Covid-19 Living Data

Trial NCT04498936
Publication Medhat M, Arab J Gastroenterol (2022) (published paper)
Dates: 2020-07-15 to 2021-10-30
Funding: Public/non profit (Egyptian Science, Technology and Innovation Funding Authority (STDF))
Conflict of interest: No

Methods
	RCT Blinding: Unblinded
	Location : Multicenter / Egypt Follow-up duration (days): 14
Inclusion criteria	COVID-19 diagnosis based on positive reverse-transcriptase polymerase chain reaction (RT-PCR) testing for SARS-CoV-2 on nasopharyngeal swabs Patients either attended, 1–2 days after diagnosis, to the outpatient clinic or were admitted to the quarantine hospitals of Helwan University Hospital, Al-Rajhy Liver University Hospital, and Tanta University Hospital, Egypt older than 18 years old creatinine clearance of >30 mL/ml without any malignancy non-severe COVID-19 infection, according to WHO cases definition, were included. Non-severe COVID-19 cases are defined by the absence of criteria for acute respiratory distress syndrome (ARDS), sepsis, septic shock, or other conditions requiring life sustaining therapies such as mechanical ventilation (invasive or non-invasive) or vasopressor therapy. All included patients had oxygen saturation >90% on room air and did not have signs of pneumonia nor signs of severe respiratory distress.

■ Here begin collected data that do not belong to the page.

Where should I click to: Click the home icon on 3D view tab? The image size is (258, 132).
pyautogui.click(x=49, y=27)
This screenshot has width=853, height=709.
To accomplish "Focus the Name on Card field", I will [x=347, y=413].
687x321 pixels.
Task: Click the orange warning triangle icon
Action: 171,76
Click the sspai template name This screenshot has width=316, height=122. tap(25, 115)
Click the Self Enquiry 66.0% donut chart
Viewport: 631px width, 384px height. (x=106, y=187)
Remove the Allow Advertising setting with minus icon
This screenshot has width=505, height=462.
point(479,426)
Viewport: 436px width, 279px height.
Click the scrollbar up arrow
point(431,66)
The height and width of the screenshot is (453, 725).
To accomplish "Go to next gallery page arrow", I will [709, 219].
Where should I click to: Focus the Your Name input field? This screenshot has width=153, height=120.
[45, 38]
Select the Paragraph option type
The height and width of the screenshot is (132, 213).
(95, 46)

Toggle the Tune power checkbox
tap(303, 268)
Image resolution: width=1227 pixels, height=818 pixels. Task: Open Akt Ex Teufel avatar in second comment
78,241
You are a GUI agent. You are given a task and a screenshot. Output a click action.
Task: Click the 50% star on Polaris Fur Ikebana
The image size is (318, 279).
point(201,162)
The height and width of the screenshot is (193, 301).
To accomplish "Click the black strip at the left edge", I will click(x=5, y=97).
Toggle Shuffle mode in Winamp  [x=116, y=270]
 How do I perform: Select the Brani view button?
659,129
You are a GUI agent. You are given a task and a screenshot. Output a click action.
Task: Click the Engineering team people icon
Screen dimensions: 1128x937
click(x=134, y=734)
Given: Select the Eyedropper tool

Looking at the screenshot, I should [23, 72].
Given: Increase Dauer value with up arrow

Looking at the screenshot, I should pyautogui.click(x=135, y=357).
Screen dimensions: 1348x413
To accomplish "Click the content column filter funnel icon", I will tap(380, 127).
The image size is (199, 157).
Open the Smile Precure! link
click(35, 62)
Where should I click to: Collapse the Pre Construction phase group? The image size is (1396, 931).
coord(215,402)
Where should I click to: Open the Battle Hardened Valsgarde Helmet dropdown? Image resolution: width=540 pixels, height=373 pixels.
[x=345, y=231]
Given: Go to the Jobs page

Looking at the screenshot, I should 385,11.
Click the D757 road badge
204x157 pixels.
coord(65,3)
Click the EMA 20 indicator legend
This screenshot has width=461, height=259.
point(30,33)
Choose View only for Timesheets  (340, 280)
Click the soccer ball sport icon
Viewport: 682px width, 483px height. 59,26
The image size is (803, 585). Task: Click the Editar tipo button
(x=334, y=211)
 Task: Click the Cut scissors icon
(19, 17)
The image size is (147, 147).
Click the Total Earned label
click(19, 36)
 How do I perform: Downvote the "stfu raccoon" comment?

Exclusion criteria	Severe or critical COVID-19 infection with signs of ARDS, sepsis, septic shock patients required invasive or non-invasive mechanical ventilation ARDS is diagnosed when the PaO2/FiO2 ratio is < 200 pregnancy renal impairment with a creatinine clearance of <30 mL/min evidence of malignancies and use of FVP or LPV/RTV therapy
Interventions
	Treatment SOF/LDP 400 mg + 90 mg orally once a day for 14 days Nitazoxanide 500 mg orally four times a day for 14 days
	Control Standard care
Participants
	Randomized participants : SOF/LDP=70 Nitazoxanide =77 Standard care=73
	Characteristics of participants N= 220 Mean age : NR 100 males Severity : Mild: n= */ Asymptomatic: n=0 Number of vaccinated participants: NR
Primary outcome
	In the register 1) Change of PCR from positive to negative [ Time Frame: 2 weeks ] The PCR will be done at time of recruitment, day 5, 8, 11, and 14. The time taken to have negative will be measured in each group 2) Clinical improvement [ Time Frame: 2 weeks ] Clinical improvement will be measured by detection of downgrading of cases severity according to the World Health Organization case severity classification.
	In the report Viral clearance
Documents available	Protocol NR Statistical plan NR Data-sharing willing stated in the publication: Not reported
Risk of bias Overall The overall risk of bias reported in the table corresponds to the highest risk of bias for the outcomes assessed for the systematic review	Some concerns
General comment	In addition to the published article, the trial registry was used in data extraction and assessment of risk of bias. Neither protocol nor statistical analysis plan was available. Only one of the two primary outcomes in the registry is reported in the article. The registry reports an additional primary outcome, clinical improvement. The trial (n = 220) did not achieve the target sample size in the registry (n = 240).